According to the Complaint, SI Financial Group, Inc. ("SI FI" or the "Company") is the parent holding company for Savings Institute Bank and Trust Company (the “Bank”). The Bank operates as a community-oriented financial institution offering a full range of financial services to consumers and businesses in its market area, including life insurance and annuities.
On December 11, 2018, the Company and Berkshire Hills Bancorp, Inc. ("BHBI") issued a joint press release announcing the Proposed Transaction. Pursuant to the Merger Agreement: (i) SI FI will merge with and into BHBI, with BHBI surviving the merger, and (ii) the separate corporate existence of the Company shall cease.
The Complaint alleges that on January 4, 2019, in order to convince SI FI’s public common stockholders to vote in favor of the Proposed Transaction, BHBI filed a materially incomplete and misleading Form S-4 Registration Statement (the “Proxy”) with the SEC, in violation of Sections 14(a) and 20(a) of the Exchange Act.

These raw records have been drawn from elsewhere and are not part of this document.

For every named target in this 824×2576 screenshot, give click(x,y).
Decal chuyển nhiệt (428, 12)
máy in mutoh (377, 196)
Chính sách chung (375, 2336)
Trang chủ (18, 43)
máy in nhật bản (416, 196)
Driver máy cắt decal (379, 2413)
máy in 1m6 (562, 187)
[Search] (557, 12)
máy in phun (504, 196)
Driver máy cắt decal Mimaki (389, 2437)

On May 13, 2019, Plaintiff filed an amended Complaint. The Court issued an Order consolidating cases on May 20. Plaintiff filed a consolidated amended Complaint on June 19. On June 25, the Court issued an Order appointing Lead Plaintiff and Counsel. Defendants filed a Motion to Dismiss the consolidated amended Complaint on July 26. On April 16, 2020, the Court issued an Order granting Defendants' Motion to Dismiss and dismissed the federal claims with prejudice. Lead Plaintiff filed a notice appealing the Court's Dismissal Order on May 21. The appeal was voluntarily dismissed on June 9.